Starting with the line that contains "Kadınlarda en sık" and stopping after the line that contains "[Facebook] (36, 1172)", copy the entries below exactly. Include nothing else.
*** DATA PROVIDED Section Begins ***
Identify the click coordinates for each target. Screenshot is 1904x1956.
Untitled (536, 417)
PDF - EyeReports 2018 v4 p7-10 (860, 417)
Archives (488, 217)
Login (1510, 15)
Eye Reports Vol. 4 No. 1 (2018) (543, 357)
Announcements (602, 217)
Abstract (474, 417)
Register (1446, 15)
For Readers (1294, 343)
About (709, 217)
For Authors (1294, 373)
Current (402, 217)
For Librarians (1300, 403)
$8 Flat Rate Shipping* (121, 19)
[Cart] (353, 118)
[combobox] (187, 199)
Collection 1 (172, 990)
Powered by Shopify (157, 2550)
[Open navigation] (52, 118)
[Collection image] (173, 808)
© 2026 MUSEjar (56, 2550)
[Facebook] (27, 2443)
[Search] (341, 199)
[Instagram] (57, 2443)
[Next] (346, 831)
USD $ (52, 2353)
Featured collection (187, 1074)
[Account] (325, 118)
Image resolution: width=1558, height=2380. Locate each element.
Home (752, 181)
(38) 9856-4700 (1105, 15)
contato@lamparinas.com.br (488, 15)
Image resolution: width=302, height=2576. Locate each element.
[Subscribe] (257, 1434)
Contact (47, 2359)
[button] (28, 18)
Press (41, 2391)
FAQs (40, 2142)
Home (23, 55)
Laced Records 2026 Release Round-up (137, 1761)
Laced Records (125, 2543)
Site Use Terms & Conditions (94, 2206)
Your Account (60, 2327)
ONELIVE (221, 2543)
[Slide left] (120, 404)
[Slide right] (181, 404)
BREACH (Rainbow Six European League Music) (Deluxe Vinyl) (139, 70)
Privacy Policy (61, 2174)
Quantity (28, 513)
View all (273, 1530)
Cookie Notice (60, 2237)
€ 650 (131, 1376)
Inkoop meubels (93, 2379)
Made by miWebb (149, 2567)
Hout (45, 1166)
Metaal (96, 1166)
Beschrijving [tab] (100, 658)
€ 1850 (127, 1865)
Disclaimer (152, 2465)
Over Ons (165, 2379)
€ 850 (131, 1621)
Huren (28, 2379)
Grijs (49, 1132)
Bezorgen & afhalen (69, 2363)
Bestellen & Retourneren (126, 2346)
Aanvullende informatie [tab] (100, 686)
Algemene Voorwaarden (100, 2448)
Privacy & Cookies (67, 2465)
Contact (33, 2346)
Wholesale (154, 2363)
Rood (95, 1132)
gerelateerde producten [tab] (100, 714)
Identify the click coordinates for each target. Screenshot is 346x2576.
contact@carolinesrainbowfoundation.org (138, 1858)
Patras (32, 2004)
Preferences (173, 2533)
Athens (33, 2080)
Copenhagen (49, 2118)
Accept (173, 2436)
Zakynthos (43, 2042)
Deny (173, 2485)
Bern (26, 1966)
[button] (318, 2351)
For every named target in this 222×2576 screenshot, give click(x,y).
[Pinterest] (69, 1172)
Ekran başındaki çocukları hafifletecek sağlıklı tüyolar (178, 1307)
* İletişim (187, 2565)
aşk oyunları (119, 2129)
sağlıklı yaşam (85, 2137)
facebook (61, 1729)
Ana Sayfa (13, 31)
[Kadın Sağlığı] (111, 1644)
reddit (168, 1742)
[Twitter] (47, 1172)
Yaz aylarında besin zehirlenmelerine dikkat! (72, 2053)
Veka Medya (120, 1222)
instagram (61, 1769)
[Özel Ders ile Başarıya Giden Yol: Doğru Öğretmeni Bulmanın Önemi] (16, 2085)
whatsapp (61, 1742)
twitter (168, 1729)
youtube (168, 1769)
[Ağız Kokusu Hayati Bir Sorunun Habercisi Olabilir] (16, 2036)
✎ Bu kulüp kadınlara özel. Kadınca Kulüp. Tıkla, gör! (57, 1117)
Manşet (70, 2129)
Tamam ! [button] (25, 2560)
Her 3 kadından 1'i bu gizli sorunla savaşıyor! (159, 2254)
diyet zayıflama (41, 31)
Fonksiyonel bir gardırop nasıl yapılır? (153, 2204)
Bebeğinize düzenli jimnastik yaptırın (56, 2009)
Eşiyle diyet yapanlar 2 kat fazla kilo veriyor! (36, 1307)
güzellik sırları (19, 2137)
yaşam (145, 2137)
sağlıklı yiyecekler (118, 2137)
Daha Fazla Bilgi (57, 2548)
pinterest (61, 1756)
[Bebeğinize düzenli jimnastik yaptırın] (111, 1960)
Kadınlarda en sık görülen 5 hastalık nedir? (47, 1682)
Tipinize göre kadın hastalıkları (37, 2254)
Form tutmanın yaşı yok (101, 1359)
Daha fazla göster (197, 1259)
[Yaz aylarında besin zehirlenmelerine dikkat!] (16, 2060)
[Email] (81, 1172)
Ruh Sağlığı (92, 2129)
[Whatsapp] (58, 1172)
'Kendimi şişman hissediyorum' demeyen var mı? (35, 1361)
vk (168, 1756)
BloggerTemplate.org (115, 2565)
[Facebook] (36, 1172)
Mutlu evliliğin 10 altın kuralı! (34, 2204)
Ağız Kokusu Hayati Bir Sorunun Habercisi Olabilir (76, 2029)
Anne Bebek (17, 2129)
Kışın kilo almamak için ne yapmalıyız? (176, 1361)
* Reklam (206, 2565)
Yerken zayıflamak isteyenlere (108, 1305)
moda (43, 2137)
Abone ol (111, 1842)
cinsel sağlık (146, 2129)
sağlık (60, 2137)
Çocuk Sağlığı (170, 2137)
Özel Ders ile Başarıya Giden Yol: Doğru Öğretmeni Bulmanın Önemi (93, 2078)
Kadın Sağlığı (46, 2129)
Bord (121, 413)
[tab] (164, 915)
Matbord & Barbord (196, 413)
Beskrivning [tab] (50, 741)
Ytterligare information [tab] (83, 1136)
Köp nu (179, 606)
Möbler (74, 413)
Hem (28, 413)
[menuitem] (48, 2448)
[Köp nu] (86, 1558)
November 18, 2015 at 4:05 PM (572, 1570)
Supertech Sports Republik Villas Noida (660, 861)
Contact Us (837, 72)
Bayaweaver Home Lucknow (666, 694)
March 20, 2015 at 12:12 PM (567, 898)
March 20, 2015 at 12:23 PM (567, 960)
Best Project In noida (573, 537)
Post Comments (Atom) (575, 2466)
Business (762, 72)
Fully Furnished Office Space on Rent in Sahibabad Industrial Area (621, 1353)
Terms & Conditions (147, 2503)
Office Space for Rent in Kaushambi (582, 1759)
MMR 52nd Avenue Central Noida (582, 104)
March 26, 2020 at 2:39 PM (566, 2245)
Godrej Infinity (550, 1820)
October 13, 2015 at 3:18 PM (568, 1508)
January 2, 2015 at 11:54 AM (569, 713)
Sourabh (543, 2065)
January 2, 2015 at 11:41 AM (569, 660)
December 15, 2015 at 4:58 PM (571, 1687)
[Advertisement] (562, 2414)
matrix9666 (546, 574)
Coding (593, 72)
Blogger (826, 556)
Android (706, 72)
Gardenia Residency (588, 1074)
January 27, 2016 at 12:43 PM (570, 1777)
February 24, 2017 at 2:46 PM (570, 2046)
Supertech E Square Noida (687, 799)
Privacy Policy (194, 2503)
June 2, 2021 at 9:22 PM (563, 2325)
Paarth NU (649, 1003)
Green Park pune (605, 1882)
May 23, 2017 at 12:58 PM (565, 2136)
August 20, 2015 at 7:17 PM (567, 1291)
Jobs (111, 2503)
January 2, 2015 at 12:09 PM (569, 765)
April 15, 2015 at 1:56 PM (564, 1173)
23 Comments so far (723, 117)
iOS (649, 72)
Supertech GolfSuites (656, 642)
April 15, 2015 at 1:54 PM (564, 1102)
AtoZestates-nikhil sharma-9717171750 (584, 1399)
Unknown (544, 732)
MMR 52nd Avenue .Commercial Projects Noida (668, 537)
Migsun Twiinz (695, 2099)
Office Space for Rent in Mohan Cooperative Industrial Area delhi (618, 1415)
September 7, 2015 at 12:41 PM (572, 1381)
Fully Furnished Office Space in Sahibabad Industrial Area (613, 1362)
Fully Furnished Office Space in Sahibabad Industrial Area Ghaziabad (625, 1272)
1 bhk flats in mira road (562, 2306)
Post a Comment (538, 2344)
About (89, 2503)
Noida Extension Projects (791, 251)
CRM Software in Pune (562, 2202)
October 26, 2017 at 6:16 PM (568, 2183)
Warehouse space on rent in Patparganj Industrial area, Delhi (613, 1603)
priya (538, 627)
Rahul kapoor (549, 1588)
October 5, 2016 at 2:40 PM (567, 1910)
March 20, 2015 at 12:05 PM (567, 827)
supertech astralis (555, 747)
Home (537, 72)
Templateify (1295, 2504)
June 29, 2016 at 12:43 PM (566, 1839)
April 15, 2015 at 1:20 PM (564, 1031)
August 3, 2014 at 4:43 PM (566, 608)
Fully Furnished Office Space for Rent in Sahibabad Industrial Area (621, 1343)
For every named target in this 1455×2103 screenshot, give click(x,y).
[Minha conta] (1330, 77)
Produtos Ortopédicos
*** DATA PROVIDED Section Ends ***
■ RESULT OF THE EXERCISE:
Kadınlarda en sık görülen 5 hastalık nedir? (47, 1682)
Tipinize göre kadın hastalıkları (37, 2254)
Form tutmanın yaşı yok (101, 1359)
Daha fazla göster (197, 1259)
[Yaz aylarında besin zehirlenmelerine dikkat!] (16, 2060)
[Email] (81, 1172)
Ruh Sağlığı (92, 2129)
[Whatsapp] (58, 1172)
'Kendimi şişman hissediyorum' demeyen var mı? (35, 1361)
vk (168, 1756)
BloggerTemplate.org (115, 2565)
[Facebook] (36, 1172)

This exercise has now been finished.